Exercise inputs Start Marker
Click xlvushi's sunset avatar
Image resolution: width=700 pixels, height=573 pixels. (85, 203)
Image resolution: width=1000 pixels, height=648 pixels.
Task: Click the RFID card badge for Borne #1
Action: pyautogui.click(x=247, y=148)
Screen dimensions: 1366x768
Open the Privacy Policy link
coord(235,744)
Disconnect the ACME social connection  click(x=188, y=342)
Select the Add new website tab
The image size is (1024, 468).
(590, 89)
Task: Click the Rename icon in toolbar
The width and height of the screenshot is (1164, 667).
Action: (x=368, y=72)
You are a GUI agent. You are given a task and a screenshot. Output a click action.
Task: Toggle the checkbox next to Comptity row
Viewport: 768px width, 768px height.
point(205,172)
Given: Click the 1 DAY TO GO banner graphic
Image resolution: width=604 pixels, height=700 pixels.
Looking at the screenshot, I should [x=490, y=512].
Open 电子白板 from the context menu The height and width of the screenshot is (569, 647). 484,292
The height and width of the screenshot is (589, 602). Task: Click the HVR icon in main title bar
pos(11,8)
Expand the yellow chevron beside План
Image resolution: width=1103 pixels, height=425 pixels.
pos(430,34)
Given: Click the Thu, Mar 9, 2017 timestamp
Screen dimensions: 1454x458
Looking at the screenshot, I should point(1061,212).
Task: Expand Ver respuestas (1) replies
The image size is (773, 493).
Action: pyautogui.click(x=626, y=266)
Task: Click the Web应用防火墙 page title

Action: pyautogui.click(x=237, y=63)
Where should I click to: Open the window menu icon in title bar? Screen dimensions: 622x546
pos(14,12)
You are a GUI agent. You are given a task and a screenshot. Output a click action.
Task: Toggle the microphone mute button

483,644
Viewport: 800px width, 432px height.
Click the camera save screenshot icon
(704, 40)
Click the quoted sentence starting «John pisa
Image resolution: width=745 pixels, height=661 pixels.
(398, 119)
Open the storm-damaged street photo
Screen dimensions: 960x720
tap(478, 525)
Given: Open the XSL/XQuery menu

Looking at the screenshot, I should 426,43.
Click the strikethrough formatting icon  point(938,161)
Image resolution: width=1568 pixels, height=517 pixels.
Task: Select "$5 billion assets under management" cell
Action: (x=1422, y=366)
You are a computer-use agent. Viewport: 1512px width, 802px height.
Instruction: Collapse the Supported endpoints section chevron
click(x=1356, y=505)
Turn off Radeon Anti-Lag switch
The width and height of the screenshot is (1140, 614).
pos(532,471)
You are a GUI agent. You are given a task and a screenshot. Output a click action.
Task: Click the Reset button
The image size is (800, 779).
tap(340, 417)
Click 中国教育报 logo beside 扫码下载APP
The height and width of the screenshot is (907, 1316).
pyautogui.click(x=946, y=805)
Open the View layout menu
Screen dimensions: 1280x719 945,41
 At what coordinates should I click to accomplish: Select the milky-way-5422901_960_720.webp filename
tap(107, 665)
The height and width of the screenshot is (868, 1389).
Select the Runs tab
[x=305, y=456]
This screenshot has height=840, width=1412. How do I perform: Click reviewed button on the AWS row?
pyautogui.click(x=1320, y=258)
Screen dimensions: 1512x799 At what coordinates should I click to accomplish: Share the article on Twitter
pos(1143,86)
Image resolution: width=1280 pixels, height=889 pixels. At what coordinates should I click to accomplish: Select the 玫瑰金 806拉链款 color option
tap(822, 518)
Exercise inputs End Marker
▶ **Goal of the exercise**: Starting at the first line of the data above, retype each line exactly until you reach the line containing "Disconnect the ACME", and include that line too.

▶ **Answer space**:
Click xlvushi's sunset avatar
Image resolution: width=700 pixels, height=573 pixels. (85, 203)
Image resolution: width=1000 pixels, height=648 pixels.
Task: Click the RFID card badge for Borne #1
Action: pyautogui.click(x=247, y=148)
Screen dimensions: 1366x768
Open the Privacy Policy link
coord(235,744)
Disconnect the ACME social connection  click(x=188, y=342)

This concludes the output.